• **Aufgabe 1**: Filtere aus den Einträgen jede Zeile heraus, die das Wort „Find“ enthält, und gib sie wieder. Achte dabei auf Groß- und Kleinschreibung.

• **Textblock**:

# Teamspeak ³ RC1 released



## Man At Arms (10. Mai 2011)

*Teamspeak ³ RC1 released*

Soeben wurde der Client von Teamspeak ³ im "stable" Update Channel freigegeben. Zwar wurden in den vergangenen Monaten über den Beta Channel des Auto Updater immer wieder RC1 pre Versionen released, nun ist es aber offiziell.
Damit endet nun nach weit über einem Jahr die beta Phase von Teamspeak³. Wenn die Entwiclung weiterhin so rasant über die Bühne läuft, kann man bestimmt schon 2012 mit der final Version rechnen.

Die inoffiziell angekündigten Clients für Iphone und Android dürften dann wohl 2014 folgen 

Die einfachste Möglichkeit an das Update zu kommen wird durch die Auto Update Funktion geboten (Hilfe > Nach Aktualisierung suchen). Momentan sind die Server allerdings sehr stark ausgelastet, wodurch das Update 10-20 Minuten in Anspruch nehmen kann. Wer es also eilig hat wartet bis morgen.

News Quelle

Changelog Beta36 > RC1pre13 (RC1)


----------



## Infin1ty (10. Mai 2011)

*AW: Teamspeak ³ RC1 released*

Die neue Stimme ist ja wohl sowas von


----------



## Man At Arms (10. Mai 2011)

*AW: Teamspeak ³ RC1 released*



Infin1ty schrieb:


> Die neue Stimme ist ja wohl sowas von



Wenn du nichts gegen eine Stimme hast, die sich wie Oskar aus der Mülltonne anhört und eine Betonung wie *pieps_zensiert*, dann solltest du auf TTS umstellen, mit sehr viel Übung und Phantasie kannst du dann sogar hören wer in den Channel bzw. auf den Server kommt.


----------



## Ob4ru|3r (10. Mai 2011)

*AW: Teamspeak ³ RC1 released*

Mumble > Teamspeak, 'nuff said.


----------



## weizenleiche (10. Mai 2011)

*AW: Teamspeak ³ RC1 released*

Was ist mit der Server Version? Hab vorgestern erst das "alte" TS3 auf meinem Server installiert ._.


----------



## redBull87 (10. Mai 2011)

*AW: Teamspeak ³ RC1 released*

G19 Applet wäre mal nice...

• **Daten zur Aufgabe**:
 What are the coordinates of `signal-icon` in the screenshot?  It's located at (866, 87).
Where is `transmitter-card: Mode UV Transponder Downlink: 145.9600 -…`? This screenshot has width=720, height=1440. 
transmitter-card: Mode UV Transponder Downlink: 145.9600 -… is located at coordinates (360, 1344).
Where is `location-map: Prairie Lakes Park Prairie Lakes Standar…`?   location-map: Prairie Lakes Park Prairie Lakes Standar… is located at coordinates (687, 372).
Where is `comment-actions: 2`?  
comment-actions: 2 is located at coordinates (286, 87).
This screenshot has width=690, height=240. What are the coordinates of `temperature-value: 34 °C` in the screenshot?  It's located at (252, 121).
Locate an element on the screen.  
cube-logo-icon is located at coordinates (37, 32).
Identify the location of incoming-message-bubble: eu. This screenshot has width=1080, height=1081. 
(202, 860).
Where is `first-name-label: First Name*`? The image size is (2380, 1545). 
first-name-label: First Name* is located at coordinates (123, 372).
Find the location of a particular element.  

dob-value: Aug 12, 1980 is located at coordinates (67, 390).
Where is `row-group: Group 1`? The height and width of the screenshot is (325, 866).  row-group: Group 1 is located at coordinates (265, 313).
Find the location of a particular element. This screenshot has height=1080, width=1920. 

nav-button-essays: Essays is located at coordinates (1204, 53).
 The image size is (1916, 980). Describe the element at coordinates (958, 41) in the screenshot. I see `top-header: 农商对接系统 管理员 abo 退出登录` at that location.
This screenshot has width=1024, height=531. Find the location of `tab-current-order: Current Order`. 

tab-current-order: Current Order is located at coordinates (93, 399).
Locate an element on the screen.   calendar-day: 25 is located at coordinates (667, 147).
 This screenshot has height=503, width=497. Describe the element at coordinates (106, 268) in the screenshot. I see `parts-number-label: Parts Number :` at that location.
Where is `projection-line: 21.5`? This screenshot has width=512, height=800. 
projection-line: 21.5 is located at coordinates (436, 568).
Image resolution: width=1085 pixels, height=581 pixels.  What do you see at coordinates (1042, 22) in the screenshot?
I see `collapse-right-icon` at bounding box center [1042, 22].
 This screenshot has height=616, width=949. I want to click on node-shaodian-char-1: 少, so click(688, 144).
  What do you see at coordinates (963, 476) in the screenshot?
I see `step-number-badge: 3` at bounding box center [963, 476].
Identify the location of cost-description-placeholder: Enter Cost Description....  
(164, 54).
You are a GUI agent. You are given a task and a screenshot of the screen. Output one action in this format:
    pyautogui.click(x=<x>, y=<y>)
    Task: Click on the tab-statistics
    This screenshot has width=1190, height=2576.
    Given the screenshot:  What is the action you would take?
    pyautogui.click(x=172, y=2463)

• **Aufgabe 2**: Über welchen Menüpfad wird laut dem Thread zu Teamspeak ³ RC1 die Auto-Update-Funktion aufgerufen?

• **Ergebnis 1**:
Find the location of a particular element.  
Find the location of a particular element. This screenshot has height=1080, width=1920. 
This screenshot has width=1024, height=531. Find the location of `tab-current-order: Current Order`. 

• **Ergebnis 2**: Hilfe > Nach Aktualisierung suchen